→ **Task description**: Transcribe only part of the material below: the lines from the one containing "Where should I click to: Click" through the one containing "Given: Click the Track(HM) toolkit icon", inclusive, exactly as written.
· · ·
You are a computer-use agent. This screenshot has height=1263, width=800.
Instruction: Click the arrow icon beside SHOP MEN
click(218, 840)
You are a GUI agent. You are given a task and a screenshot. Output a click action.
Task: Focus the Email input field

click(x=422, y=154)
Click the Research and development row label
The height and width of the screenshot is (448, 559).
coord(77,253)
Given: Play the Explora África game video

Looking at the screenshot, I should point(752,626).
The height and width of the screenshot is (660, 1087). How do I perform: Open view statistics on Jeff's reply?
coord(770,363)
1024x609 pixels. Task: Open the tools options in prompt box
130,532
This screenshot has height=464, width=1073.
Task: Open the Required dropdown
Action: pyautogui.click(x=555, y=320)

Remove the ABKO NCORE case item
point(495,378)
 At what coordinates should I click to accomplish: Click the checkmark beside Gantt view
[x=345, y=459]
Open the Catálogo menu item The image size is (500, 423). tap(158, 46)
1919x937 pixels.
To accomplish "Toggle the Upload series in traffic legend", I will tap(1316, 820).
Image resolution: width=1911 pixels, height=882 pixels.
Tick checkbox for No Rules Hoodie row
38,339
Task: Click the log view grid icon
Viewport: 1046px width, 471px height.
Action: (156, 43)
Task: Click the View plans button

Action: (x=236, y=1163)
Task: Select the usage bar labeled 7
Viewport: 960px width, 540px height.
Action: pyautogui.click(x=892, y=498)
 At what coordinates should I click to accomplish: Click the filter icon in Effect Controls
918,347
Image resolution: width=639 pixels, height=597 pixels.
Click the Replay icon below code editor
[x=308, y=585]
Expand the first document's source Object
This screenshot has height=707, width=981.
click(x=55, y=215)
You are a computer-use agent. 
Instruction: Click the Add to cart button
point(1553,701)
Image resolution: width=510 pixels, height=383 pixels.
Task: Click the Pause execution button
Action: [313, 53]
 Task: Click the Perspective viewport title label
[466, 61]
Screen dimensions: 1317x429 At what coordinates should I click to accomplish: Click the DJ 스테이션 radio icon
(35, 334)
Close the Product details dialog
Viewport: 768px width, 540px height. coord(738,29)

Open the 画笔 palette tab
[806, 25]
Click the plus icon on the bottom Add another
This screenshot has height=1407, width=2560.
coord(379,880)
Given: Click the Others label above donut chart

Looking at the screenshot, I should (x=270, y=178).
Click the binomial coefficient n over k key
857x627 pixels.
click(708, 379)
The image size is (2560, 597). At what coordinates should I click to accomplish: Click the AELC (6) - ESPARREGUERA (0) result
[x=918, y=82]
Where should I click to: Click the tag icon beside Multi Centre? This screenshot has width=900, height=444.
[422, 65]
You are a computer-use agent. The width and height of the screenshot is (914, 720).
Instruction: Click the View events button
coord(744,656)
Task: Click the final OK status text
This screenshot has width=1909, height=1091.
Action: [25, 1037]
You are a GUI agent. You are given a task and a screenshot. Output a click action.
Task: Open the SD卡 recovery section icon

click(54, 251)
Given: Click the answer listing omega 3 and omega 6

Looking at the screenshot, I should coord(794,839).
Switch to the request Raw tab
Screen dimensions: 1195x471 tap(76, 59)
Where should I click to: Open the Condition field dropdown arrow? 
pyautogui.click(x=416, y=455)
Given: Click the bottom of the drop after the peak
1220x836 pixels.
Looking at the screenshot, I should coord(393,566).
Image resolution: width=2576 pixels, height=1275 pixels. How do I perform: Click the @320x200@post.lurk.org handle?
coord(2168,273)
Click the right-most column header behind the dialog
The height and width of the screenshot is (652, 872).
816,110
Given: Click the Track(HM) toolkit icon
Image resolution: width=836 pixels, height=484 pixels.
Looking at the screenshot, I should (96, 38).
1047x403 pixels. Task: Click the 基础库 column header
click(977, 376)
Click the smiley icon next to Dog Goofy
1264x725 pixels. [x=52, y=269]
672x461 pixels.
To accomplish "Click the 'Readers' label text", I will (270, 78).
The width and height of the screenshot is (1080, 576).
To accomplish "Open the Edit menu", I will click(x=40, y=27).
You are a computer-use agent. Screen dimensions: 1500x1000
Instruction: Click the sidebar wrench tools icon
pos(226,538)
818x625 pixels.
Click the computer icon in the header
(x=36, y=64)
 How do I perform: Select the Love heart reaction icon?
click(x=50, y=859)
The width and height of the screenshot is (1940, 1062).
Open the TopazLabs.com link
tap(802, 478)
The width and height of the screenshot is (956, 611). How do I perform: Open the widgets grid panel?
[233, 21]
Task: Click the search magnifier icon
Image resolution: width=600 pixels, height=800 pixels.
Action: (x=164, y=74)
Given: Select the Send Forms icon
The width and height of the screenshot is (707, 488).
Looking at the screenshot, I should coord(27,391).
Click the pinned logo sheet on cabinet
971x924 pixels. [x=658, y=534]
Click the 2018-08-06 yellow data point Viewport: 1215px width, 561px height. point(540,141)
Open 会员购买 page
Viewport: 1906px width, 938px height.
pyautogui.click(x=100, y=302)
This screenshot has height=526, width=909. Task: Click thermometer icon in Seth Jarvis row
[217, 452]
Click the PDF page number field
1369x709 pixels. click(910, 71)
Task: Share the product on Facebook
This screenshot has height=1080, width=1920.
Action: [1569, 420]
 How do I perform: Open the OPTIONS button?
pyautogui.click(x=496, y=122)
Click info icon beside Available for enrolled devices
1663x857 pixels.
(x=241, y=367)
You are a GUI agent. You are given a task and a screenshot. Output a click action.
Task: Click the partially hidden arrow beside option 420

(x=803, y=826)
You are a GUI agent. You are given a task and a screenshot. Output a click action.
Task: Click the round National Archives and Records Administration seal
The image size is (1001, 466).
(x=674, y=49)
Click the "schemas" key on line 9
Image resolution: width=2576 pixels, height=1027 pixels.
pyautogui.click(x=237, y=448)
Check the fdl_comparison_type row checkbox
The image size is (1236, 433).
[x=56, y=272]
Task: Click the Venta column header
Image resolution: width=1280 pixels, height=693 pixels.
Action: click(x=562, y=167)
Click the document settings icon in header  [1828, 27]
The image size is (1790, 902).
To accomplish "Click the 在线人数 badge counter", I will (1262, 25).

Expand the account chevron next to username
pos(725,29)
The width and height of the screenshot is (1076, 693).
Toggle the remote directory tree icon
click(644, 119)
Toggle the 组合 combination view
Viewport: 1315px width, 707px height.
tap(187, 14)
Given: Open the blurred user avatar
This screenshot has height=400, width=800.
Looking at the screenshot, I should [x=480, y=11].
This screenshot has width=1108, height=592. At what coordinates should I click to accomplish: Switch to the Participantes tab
· · ·
→ **Finished exercise**:
Where should I click to: Click the tag icon beside Multi Centre? This screenshot has width=900, height=444.
[422, 65]
You are a computer-use agent. The width and height of the screenshot is (914, 720).
Instruction: Click the View events button
coord(744,656)
Task: Click the final OK status text
This screenshot has width=1909, height=1091.
Action: [25, 1037]
You are a GUI agent. You are given a task and a screenshot. Output a click action.
Task: Open the SD卡 recovery section icon

click(54, 251)
Given: Click the answer listing omega 3 and omega 6

Looking at the screenshot, I should coord(794,839).
Switch to the request Raw tab
Screen dimensions: 1195x471 tap(76, 59)
Where should I click to: Open the Condition field dropdown arrow? 
pyautogui.click(x=416, y=455)
Given: Click the bottom of the drop after the peak
1220x836 pixels.
Looking at the screenshot, I should coord(393,566).
Image resolution: width=2576 pixels, height=1275 pixels. How do I perform: Click the @320x200@post.lurk.org handle?
coord(2168,273)
Click the right-most column header behind the dialog
The height and width of the screenshot is (652, 872).
816,110
Given: Click the Track(HM) toolkit icon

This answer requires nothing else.